[REQUIRED WORK]
From the data below, please reproduce exactly everything from the line that contains "For every named" down to the line that contains "Job Vacancy (678, 2236)", with both ends included.

#### AVAILABLE DATA ####

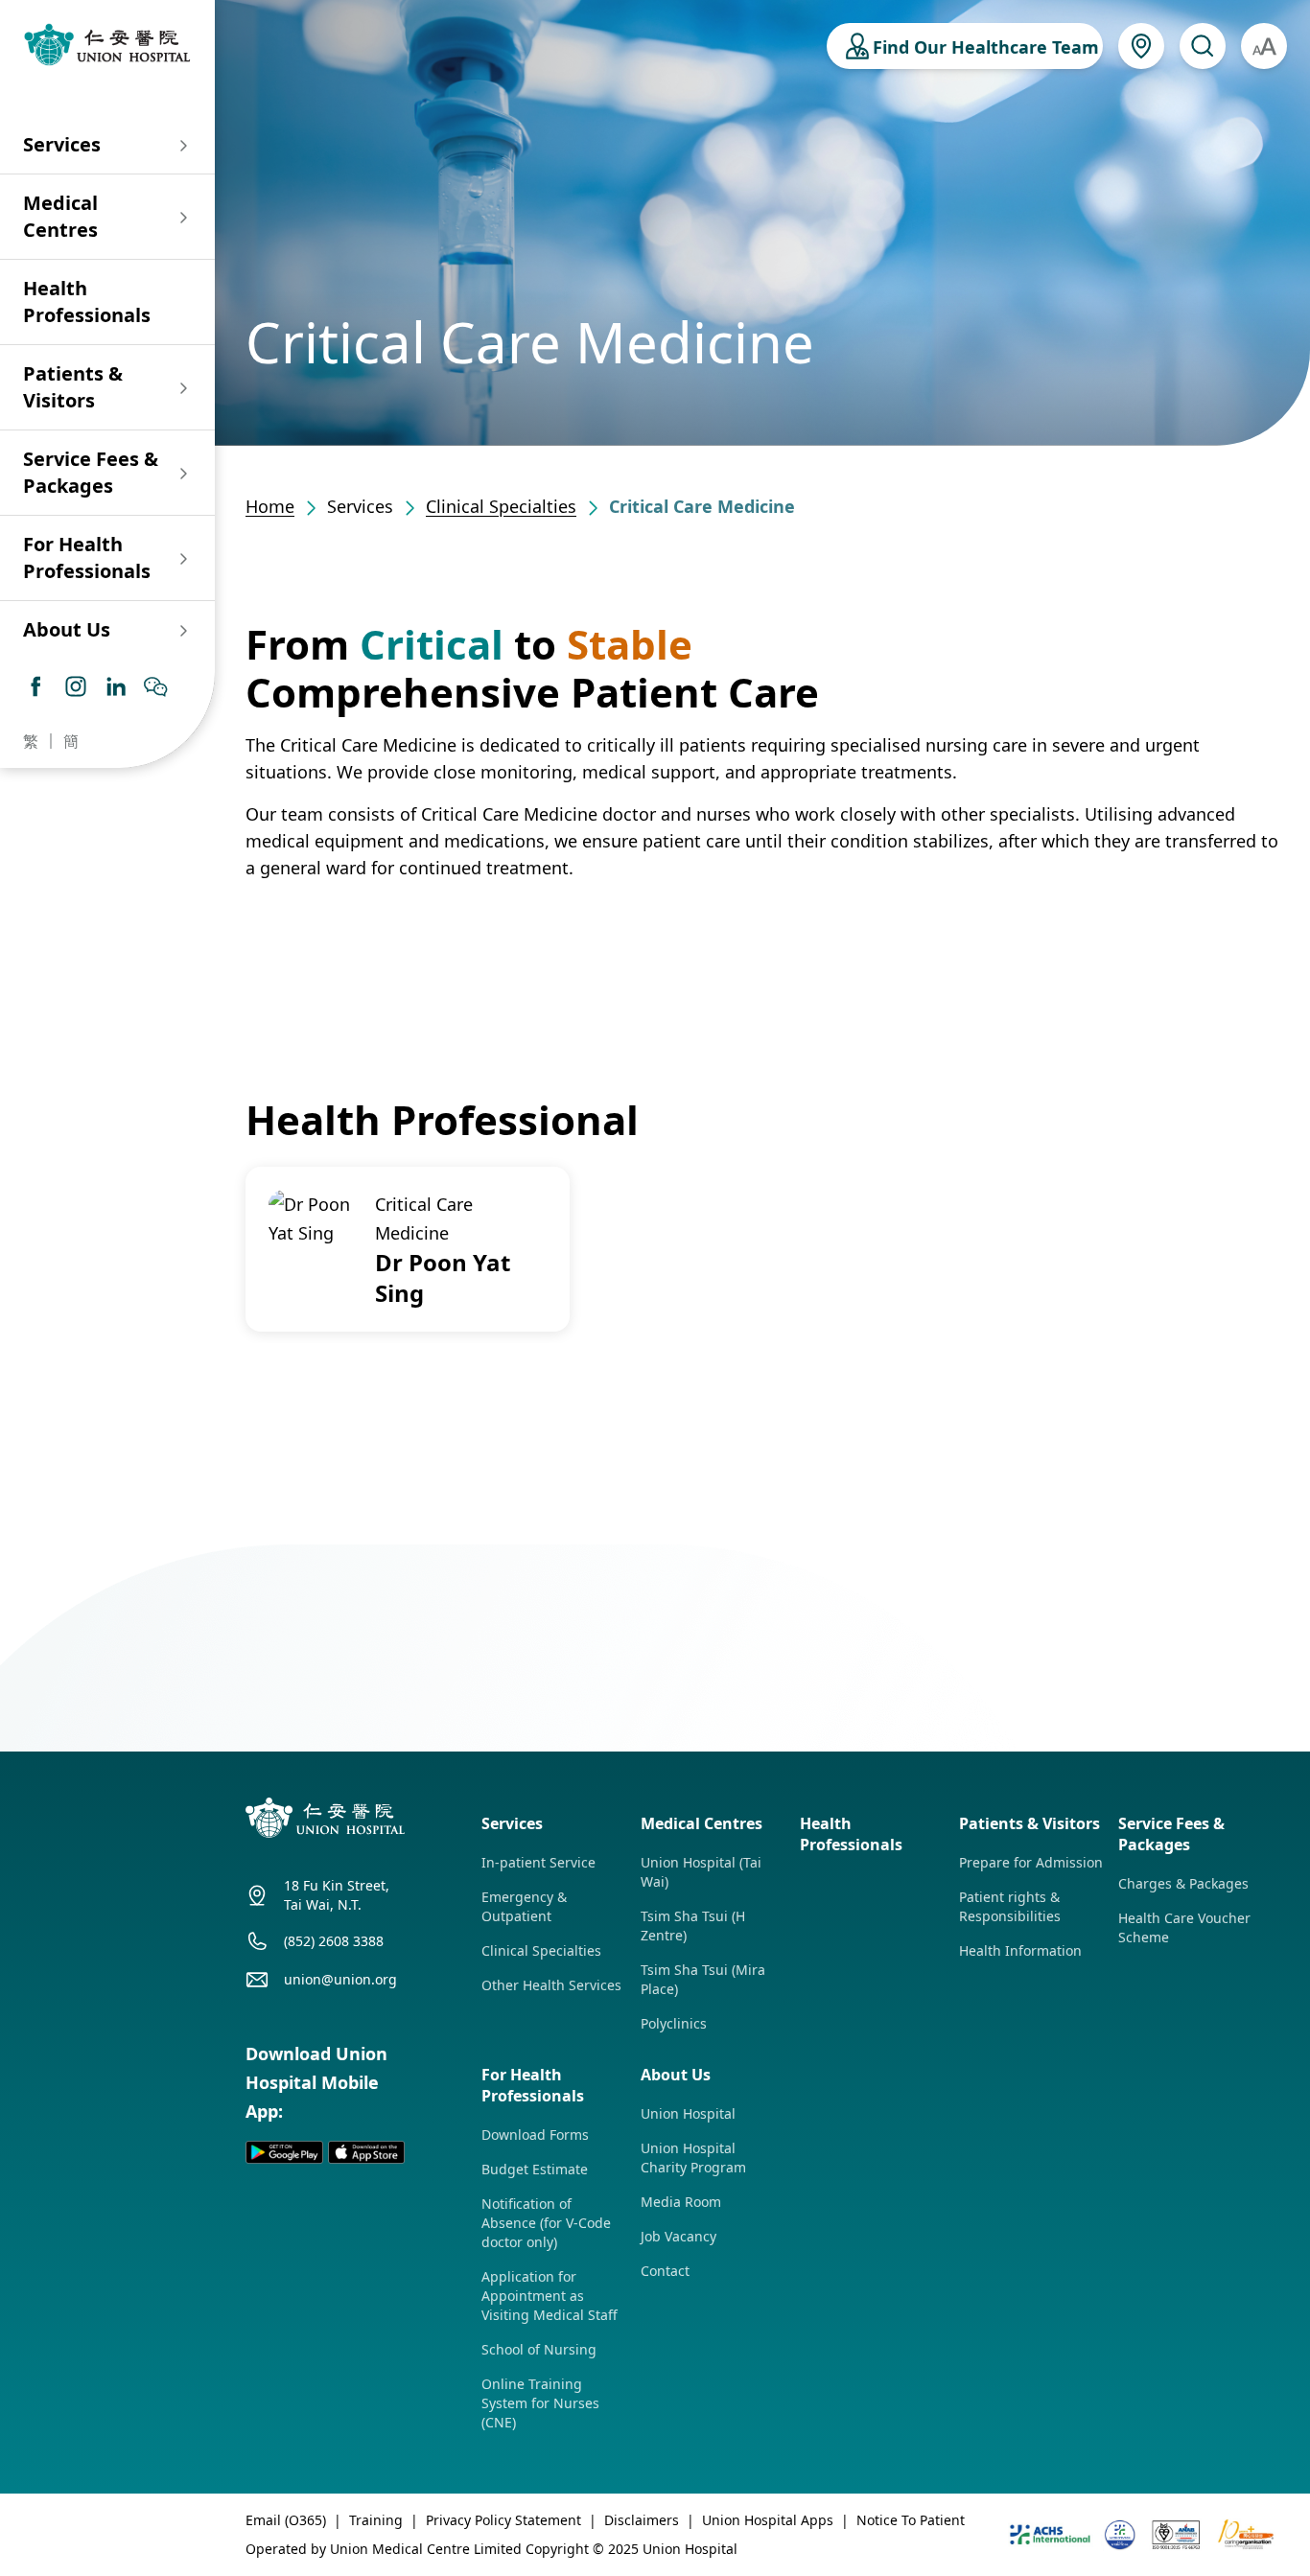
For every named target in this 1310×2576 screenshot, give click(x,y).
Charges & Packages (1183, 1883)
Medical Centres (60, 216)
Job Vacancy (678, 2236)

####
#### AVAILABLE DATA ####

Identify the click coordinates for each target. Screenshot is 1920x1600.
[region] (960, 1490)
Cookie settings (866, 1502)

####

[EXERCISE OUTPUT]
For every named target in this 1310×2576 screenshot, give click(x,y).
Charges & Packages (1183, 1883)
Medical Centres (60, 216)
Job Vacancy (678, 2236)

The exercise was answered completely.